(Collected data)
******************************

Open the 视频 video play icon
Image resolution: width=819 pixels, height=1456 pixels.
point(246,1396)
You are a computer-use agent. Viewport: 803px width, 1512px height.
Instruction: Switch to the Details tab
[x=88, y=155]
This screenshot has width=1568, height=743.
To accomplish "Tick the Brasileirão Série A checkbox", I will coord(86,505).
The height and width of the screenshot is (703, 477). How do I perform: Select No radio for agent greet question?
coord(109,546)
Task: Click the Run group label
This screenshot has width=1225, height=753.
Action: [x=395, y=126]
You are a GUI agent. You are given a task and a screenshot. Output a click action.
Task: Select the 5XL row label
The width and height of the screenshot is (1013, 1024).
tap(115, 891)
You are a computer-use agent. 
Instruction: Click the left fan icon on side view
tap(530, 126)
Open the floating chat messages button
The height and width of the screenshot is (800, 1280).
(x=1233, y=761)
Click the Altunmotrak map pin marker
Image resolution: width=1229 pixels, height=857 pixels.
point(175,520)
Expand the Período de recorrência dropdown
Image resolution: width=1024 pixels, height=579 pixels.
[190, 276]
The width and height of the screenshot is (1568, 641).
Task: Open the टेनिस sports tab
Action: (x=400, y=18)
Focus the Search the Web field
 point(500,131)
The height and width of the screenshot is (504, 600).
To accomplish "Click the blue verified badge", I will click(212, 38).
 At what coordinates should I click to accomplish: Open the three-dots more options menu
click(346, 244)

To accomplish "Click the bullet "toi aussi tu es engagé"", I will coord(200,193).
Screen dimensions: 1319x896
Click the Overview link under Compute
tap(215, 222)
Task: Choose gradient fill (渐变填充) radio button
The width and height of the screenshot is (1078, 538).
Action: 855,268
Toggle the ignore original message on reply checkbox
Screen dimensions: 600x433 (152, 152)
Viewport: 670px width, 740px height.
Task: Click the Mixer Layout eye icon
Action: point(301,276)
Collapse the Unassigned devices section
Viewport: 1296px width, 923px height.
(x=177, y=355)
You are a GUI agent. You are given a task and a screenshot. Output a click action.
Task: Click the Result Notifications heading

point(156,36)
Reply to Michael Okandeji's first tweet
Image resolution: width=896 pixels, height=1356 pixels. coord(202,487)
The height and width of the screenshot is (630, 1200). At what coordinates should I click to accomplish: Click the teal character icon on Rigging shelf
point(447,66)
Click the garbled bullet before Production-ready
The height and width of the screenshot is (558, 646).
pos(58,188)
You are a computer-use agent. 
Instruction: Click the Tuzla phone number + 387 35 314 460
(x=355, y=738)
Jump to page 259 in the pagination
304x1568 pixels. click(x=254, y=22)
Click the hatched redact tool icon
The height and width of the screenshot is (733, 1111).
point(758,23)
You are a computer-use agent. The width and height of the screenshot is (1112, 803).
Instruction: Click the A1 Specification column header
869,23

******************************

### Work order
Please set down each entry again, word for word.

### Answer space
Open the 视频 video play icon
Image resolution: width=819 pixels, height=1456 pixels.
point(246,1396)
You are a computer-use agent. Viewport: 803px width, 1512px height.
Instruction: Switch to the Details tab
[x=88, y=155]
This screenshot has width=1568, height=743.
To accomplish "Tick the Brasileirão Série A checkbox", I will coord(86,505).
The height and width of the screenshot is (703, 477). How do I perform: Select No radio for agent greet question?
coord(109,546)
Task: Click the Run group label
This screenshot has width=1225, height=753.
Action: [x=395, y=126]
You are a GUI agent. You are given a task and a screenshot. Output a click action.
Task: Select the 5XL row label
The width and height of the screenshot is (1013, 1024).
tap(115, 891)
You are a computer-use agent. 
Instruction: Click the left fan icon on side view
tap(530, 126)
Open the floating chat messages button
The height and width of the screenshot is (800, 1280).
(x=1233, y=761)
Click the Altunmotrak map pin marker
Image resolution: width=1229 pixels, height=857 pixels.
point(175,520)
Expand the Período de recorrência dropdown
Image resolution: width=1024 pixels, height=579 pixels.
[190, 276]
The width and height of the screenshot is (1568, 641).
Task: Open the टेनिस sports tab
Action: (x=400, y=18)
Focus the Search the Web field
 point(500,131)
The height and width of the screenshot is (504, 600).
To accomplish "Click the blue verified badge", I will click(212, 38).
 At what coordinates should I click to accomplish: Open the three-dots more options menu
click(346, 244)

To accomplish "Click the bullet "toi aussi tu es engagé"", I will coord(200,193).
Screen dimensions: 1319x896
Click the Overview link under Compute
tap(215, 222)
Task: Choose gradient fill (渐变填充) radio button
The width and height of the screenshot is (1078, 538).
Action: 855,268
Toggle the ignore original message on reply checkbox
Screen dimensions: 600x433 (152, 152)
Viewport: 670px width, 740px height.
Task: Click the Mixer Layout eye icon
Action: point(301,276)
Collapse the Unassigned devices section
Viewport: 1296px width, 923px height.
(x=177, y=355)
You are a GUI agent. You are given a task and a screenshot. Output a click action.
Task: Click the Result Notifications heading

point(156,36)
Reply to Michael Okandeji's first tweet
Image resolution: width=896 pixels, height=1356 pixels. coord(202,487)
The height and width of the screenshot is (630, 1200). At what coordinates should I click to accomplish: Click the teal character icon on Rigging shelf
point(447,66)
Click the garbled bullet before Production-ready
The height and width of the screenshot is (558, 646).
pos(58,188)
You are a computer-use agent. 
Instruction: Click the Tuzla phone number + 387 35 314 460
(x=355, y=738)
Jump to page 259 in the pagination
304x1568 pixels. click(x=254, y=22)
Click the hatched redact tool icon
The height and width of the screenshot is (733, 1111).
point(758,23)
You are a computer-use agent. The width and height of the screenshot is (1112, 803).
Instruction: Click the A1 Specification column header
869,23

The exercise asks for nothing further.